Ax interrupted. <You are willing to betray one of your own people to the Yeerks in exchange for your friend's life? For the life of a mere vecol?>

<For me,> Gafinilan stated, <it is not about action traitorous to my world. For me, it is personal. It is about friendship.>

Michael Grant has confirmed that the two of th m were written as a couple.

Epicurius posted:

Michael Grant has confirmed that the two of th m were written as a couple.

That adds a certain something to Marco's suburban certainty that two gentlemen could never share a tastefully decorated, stylishly appointed home...
Extremely confident of Jake and Marco, given how Gafinilian's been described, to just stand there in front of him and deliver unwelcome news in their squishy human forms. I almost laughed when he picked up the shredder - not really necessary!

I also wonder if gay couples were A Thing in American children's/YA fiction in the '90s?

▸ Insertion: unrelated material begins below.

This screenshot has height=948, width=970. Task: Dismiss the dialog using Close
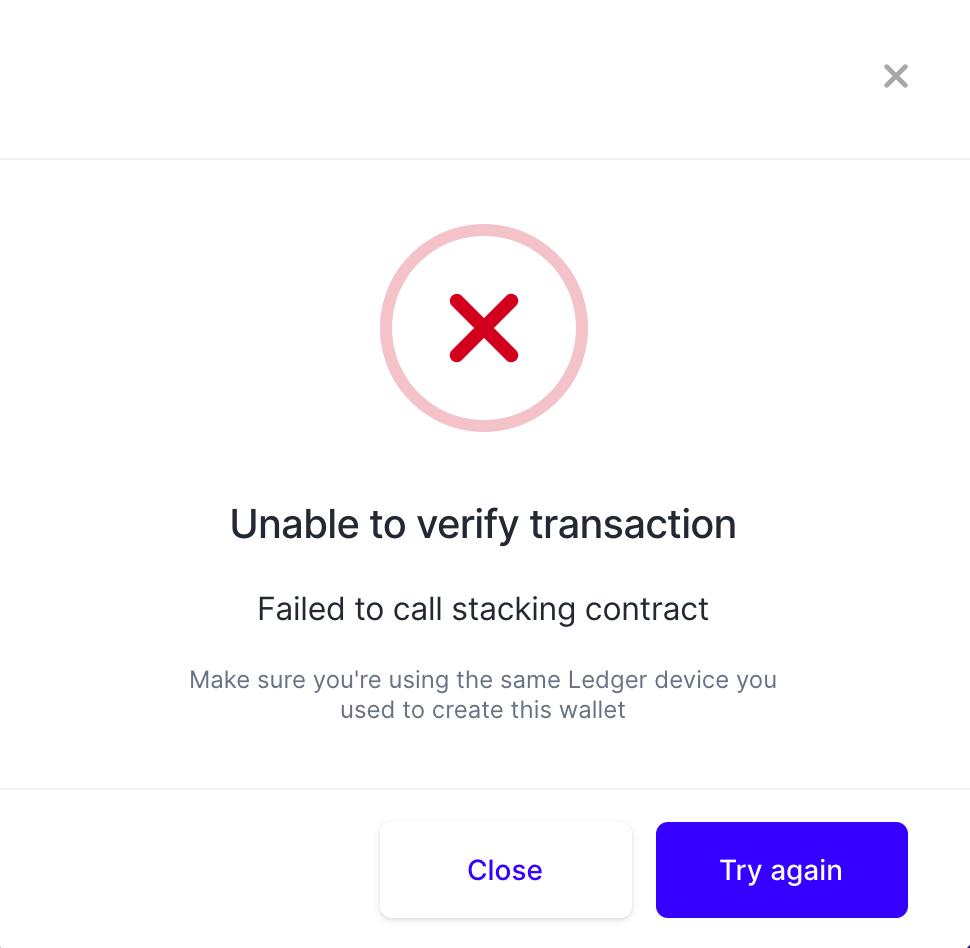click(x=505, y=870)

Like, if Grant and KA reckoned they could get away with hinting that some aliens were gay but not actual human characters?

freebooter posted:

I also wonder if gay couples were A Thing in American children's/YA fiction in the '90s?

I don't think they were. I can't think of any examples. The word itself was still taboo, a schoolyard insult.

Fuschia tude posted:

I don't think they were. I can't think of any examples. The word itself was still taboo, a schoolyard insult.

I can think of a few examples where it was certainly hinted if you knew what to look for, but you didn't start to see gay relationships on television until the late 90s and early 00s, and even then it was almost always as villains or tragic victims who die or turn straight.

'Gay' and 'f--' are still schoolyard insults today in the US.
The mentor figures in the Young Wizards series by Diane Duane were pretty much a gay couple. The author has said that they were modeled on some friends of hers, and she didn't make it explicit while they were alive because they wanted privacy. The books started in 1983 and are apparently still ongoing, the last having been released in 2016.

I think there were hints that the mentors in the Circle of Magic by Tamora Pierce were in a less formal relationship, but it's been a while. In any case, one of the main characters in that series is revealed to be a lesbian explicitly in the 2005 book The Will of the Empress. This series is also apparently ongoing.